It’s me, hi. I’ve clearly abandoned this blog for quite some time, my last post being in January 2020 – yikes. That’s not to say that I haven’t tried to come back to this – I truly did. I’ve had a post sitting in my drafts for the better part of two years, but every time I sat down to try and finish and post it, I just couldn’t bring myself to. Why? Mostly writer’s block. But there were also those gnawing thoughts of “is anyone going to care” and “do I really want to share this.” Well I’m sitting down this evening, once again trying my hand at this thing that was a big part of my life for almost six years. Truthfully, I don’t know if I’ll keep up with this and post as regularly as I used to. But I can damn sure try. So here’s an attempt at resurrecting two things: this blog as a whole, and my Blogmas series in which I will attempt to write everyday in December until Christmas. Here we go.
So what have I been up to these past three years? The short answer: a lot. To spare you all the long and arduous blog post of me detailing just how much has gone on in my life over the past several years, I will instead share what I’ve been reflecting on recently as it pertains to the past several years. If you’ve read any of my past posts, you’ll know that reflecting is often a common theme that runs through my posts on here. I’m excited to share that that wistful longing for the past has not completely disappeared.
The common thread woven through my life over the past few years has been change. Since my last blog post back in early 2020, I entered into a relationship, finished a graduate school program, went through a breakup, went through a frustrating and daunting job hunt, accepted a job that would jump start my career in my chosen field, and moved out of my home state and into a place where I knew no one (in the middle of winter (in the middle of COVID)). And that was all just within a year. Much more has happened since then, but I’ll spare you the details. Over the course of the past couple of years, I’m happy to share that though my life has been riddled with chaos, I ultimately find myself sitting in stillness and, for the most part, feeling more stable and in control of my emotions than I have in a very long time. Amidst all of the transitions, a lot of healing has happened, and none of it could happen without intense and intentional reflection. During those moments of chaos, there were many times when I felt like Peter trying to make my way towards Jesus across the water amidst a raging storm. I found myself like Martha, trying to perfect and nitpick at the dusty corners of my life, all the while neglecting to pause and revel in the presence of Jesus. I tried to emulate David, whose calls to the Lord and cries for mercy always ended with unwavering and unrelenting proclamations of faith. It took some practice, but I think I’ve finally gotten there. Just like Peter, I redirected my focus from the intense storms to the calming sound of Jesus calling me to him. Like Martha, I found my way to the feet of Jesus and learned to pause amidst conflict. Like David, I kept reminding myself that God is good and that He has not, and never will, forsake me no matter the trial I’m going through. (Also in case anyone forgot, I always find a way to bring these posts back to Jesus.)

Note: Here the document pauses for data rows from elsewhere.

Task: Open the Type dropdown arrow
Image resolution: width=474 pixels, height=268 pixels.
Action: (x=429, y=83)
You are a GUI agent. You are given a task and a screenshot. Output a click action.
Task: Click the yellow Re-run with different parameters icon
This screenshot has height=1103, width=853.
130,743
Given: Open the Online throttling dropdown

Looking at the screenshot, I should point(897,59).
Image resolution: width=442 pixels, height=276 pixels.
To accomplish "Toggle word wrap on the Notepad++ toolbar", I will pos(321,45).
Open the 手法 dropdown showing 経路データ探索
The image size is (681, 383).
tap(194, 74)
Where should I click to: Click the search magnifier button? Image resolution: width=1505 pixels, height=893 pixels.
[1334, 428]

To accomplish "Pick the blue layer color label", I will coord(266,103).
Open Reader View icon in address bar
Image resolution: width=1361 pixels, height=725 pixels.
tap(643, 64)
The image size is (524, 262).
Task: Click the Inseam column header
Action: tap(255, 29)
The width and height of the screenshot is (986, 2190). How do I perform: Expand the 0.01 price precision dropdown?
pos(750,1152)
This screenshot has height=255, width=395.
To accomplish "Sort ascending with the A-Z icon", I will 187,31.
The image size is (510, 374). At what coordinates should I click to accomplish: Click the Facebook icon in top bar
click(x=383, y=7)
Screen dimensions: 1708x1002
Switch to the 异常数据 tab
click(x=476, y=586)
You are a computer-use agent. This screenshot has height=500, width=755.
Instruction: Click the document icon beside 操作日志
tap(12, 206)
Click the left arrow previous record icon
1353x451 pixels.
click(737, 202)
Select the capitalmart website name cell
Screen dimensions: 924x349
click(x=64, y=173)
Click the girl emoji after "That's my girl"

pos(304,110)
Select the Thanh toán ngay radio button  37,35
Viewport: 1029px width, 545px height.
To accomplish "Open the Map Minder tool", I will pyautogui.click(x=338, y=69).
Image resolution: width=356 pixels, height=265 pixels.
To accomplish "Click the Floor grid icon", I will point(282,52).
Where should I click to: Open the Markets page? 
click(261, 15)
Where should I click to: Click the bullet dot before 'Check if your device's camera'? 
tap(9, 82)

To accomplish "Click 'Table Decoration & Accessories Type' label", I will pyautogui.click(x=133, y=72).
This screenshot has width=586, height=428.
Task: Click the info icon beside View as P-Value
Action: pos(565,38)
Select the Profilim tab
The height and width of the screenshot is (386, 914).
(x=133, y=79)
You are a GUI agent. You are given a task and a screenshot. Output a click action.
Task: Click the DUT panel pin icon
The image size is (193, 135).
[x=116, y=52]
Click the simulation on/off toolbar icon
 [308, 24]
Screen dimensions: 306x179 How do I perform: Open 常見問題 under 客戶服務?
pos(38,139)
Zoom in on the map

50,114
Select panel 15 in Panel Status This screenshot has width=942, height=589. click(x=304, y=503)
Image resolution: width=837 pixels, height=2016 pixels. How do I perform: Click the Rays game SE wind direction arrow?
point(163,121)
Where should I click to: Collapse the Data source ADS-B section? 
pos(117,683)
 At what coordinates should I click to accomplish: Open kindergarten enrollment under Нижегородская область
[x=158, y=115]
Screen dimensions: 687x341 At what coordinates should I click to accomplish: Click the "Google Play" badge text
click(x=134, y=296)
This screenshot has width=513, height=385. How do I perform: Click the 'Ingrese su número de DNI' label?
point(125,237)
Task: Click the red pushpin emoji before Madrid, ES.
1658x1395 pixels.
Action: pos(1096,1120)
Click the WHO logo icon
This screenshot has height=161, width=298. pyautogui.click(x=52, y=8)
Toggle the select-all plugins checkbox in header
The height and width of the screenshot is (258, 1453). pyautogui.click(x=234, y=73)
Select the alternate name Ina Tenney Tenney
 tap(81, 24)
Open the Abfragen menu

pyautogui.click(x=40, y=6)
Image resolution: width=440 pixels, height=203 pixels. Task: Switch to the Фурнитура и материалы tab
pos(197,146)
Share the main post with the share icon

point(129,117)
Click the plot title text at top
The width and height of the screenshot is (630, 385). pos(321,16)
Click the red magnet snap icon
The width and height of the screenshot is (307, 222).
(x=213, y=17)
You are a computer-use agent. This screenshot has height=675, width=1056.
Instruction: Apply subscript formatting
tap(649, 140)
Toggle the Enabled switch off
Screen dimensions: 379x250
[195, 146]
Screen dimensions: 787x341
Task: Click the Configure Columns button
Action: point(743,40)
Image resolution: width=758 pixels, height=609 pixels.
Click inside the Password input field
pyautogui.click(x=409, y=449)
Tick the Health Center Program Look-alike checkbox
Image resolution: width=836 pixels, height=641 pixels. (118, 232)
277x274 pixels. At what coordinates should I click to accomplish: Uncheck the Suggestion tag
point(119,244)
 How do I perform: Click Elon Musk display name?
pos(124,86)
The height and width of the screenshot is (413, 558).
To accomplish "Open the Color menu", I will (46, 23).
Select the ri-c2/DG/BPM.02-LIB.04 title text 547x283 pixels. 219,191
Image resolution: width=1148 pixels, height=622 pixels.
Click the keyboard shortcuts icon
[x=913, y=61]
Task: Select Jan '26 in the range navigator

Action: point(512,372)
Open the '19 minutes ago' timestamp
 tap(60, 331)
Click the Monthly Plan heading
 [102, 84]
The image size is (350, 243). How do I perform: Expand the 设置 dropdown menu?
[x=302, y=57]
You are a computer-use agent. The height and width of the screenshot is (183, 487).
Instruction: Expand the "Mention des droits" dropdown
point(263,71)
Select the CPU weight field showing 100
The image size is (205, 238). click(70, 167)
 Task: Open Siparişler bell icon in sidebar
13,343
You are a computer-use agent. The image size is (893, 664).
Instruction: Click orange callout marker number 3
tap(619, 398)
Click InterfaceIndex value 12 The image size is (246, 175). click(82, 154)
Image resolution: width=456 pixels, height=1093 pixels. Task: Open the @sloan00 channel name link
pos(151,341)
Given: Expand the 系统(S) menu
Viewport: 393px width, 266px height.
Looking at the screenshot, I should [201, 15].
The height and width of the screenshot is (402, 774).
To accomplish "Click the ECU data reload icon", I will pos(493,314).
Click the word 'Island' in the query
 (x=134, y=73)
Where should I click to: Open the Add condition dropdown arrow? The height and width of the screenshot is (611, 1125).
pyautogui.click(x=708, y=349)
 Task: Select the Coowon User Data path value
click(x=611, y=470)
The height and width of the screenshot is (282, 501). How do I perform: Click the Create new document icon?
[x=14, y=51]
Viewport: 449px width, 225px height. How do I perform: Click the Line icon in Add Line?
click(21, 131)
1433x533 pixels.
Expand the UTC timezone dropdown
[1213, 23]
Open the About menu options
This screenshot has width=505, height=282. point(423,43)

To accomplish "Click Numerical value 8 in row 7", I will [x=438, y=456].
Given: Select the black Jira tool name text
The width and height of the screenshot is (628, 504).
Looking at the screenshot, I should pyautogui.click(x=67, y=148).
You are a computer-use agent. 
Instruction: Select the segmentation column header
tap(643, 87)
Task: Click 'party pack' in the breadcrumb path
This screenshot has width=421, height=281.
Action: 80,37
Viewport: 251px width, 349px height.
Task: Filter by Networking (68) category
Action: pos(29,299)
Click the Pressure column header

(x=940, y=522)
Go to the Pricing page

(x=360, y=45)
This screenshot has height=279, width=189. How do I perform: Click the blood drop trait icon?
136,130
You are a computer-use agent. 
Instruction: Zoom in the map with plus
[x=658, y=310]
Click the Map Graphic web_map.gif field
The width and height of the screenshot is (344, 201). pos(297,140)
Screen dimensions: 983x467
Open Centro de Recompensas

So yeah, a lot has happened. But within the “a lot” moments were moments of blissful, euphoric healing. It’s not lost on me that more growing and digging and healing are to be had, but I’m confident in my propensity to just keep moving forward. I can’t promise that I’ll document it all for everyone to read about, but I’ll be better at letting people know how I’m doing as they come up in my day-to-day life.
As always, thanks for reading. I promise not all of my posts this month will go as deep as I just did. I just figured I’d catch you all up. Life is beautiful, and so are you.